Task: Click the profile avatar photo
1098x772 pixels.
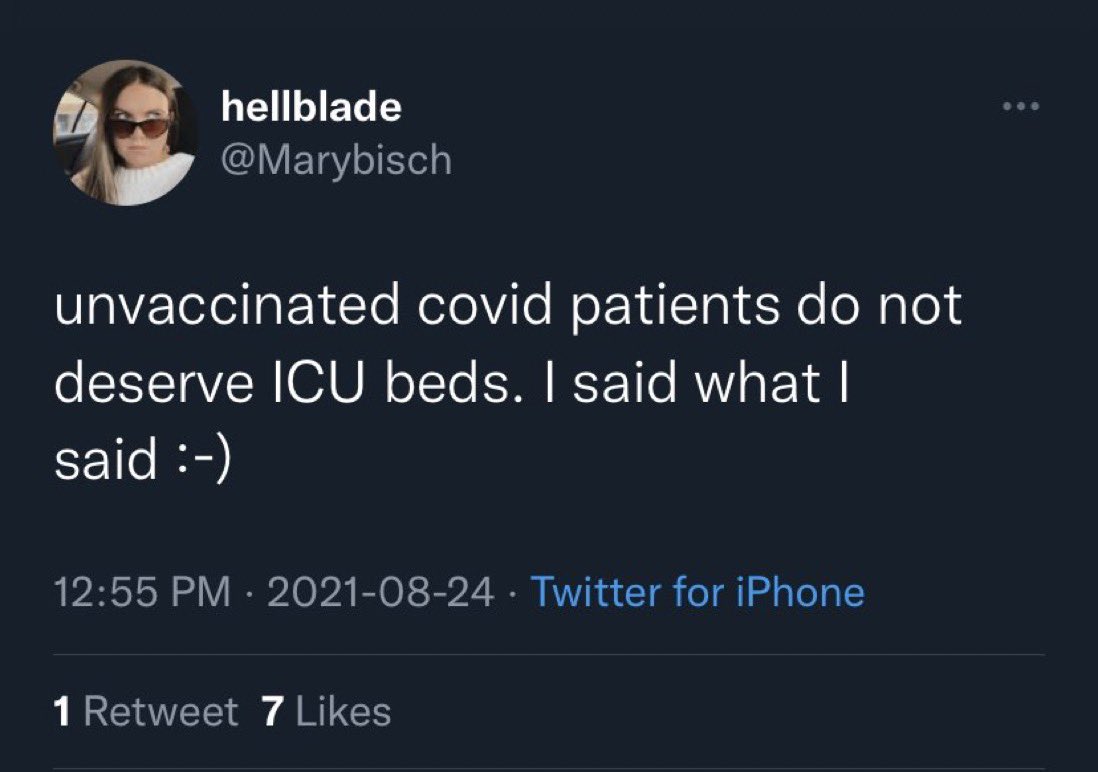Action: (126, 133)
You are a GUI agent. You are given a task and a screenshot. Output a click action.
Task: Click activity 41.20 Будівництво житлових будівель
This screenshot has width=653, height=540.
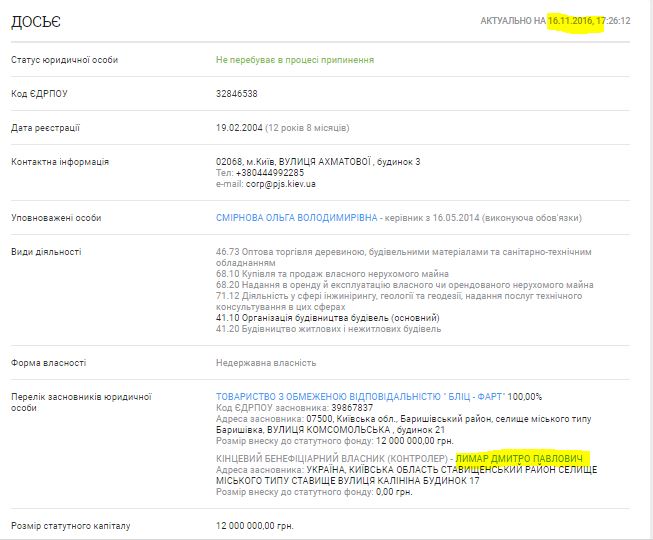coord(327,328)
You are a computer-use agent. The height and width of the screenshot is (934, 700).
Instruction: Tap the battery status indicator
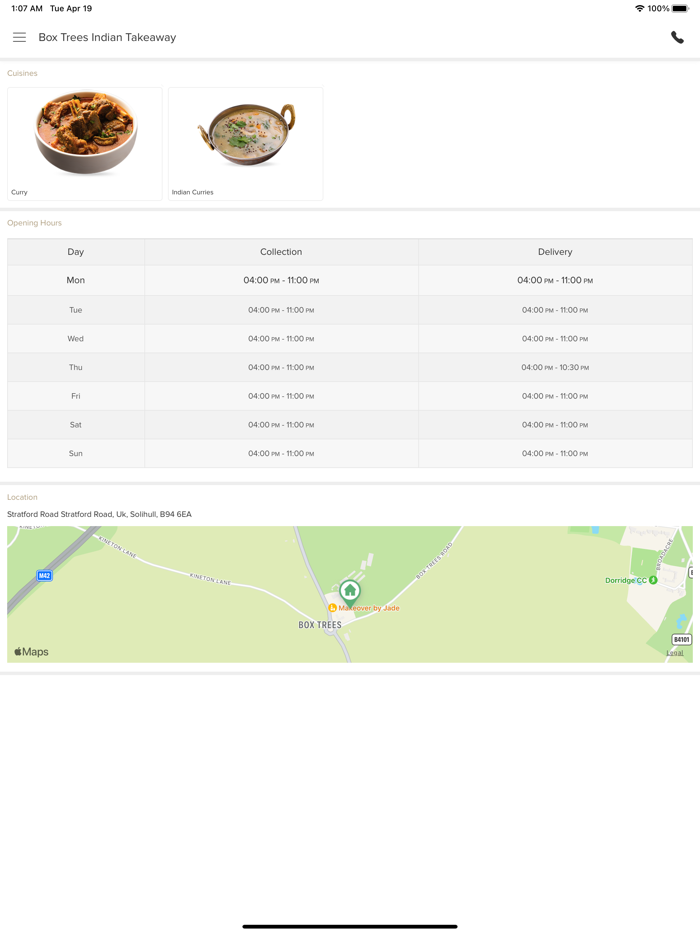(x=680, y=8)
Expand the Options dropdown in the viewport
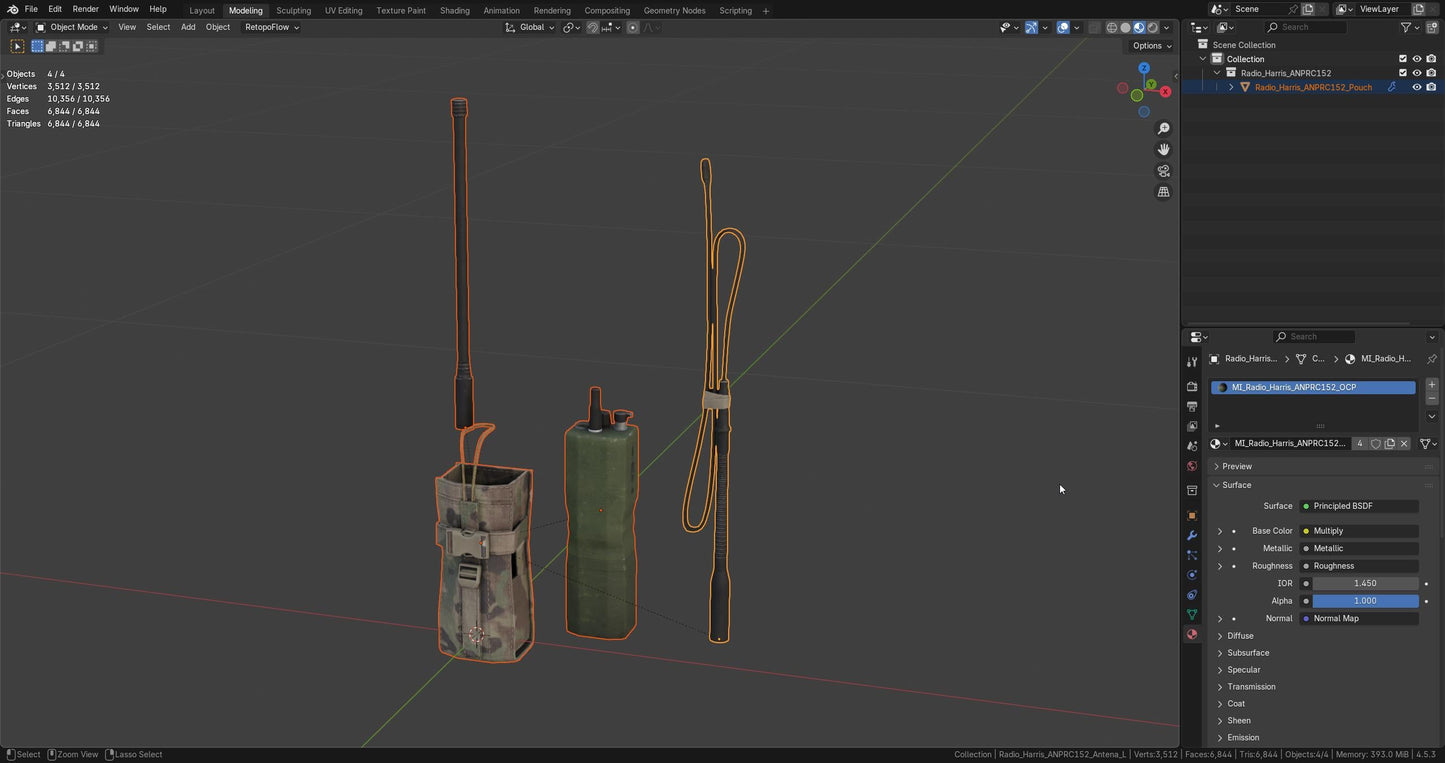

*Brief:*
Repeat the whole listing above word for word, but keep any picture out of it.

*Result for this exercise:*
Task: Click the profile avatar photo
1098x772 pixels.
Action: (126, 133)
You are a GUI agent. You are given a task and a screenshot. Output a click action.
Task: Click activity 41.20 Будівництво житлових будівель
This screenshot has width=653, height=540.
coord(327,328)
You are a computer-use agent. The height and width of the screenshot is (934, 700).
Instruction: Tap the battery status indicator
(x=680, y=8)
Expand the Options dropdown in the viewport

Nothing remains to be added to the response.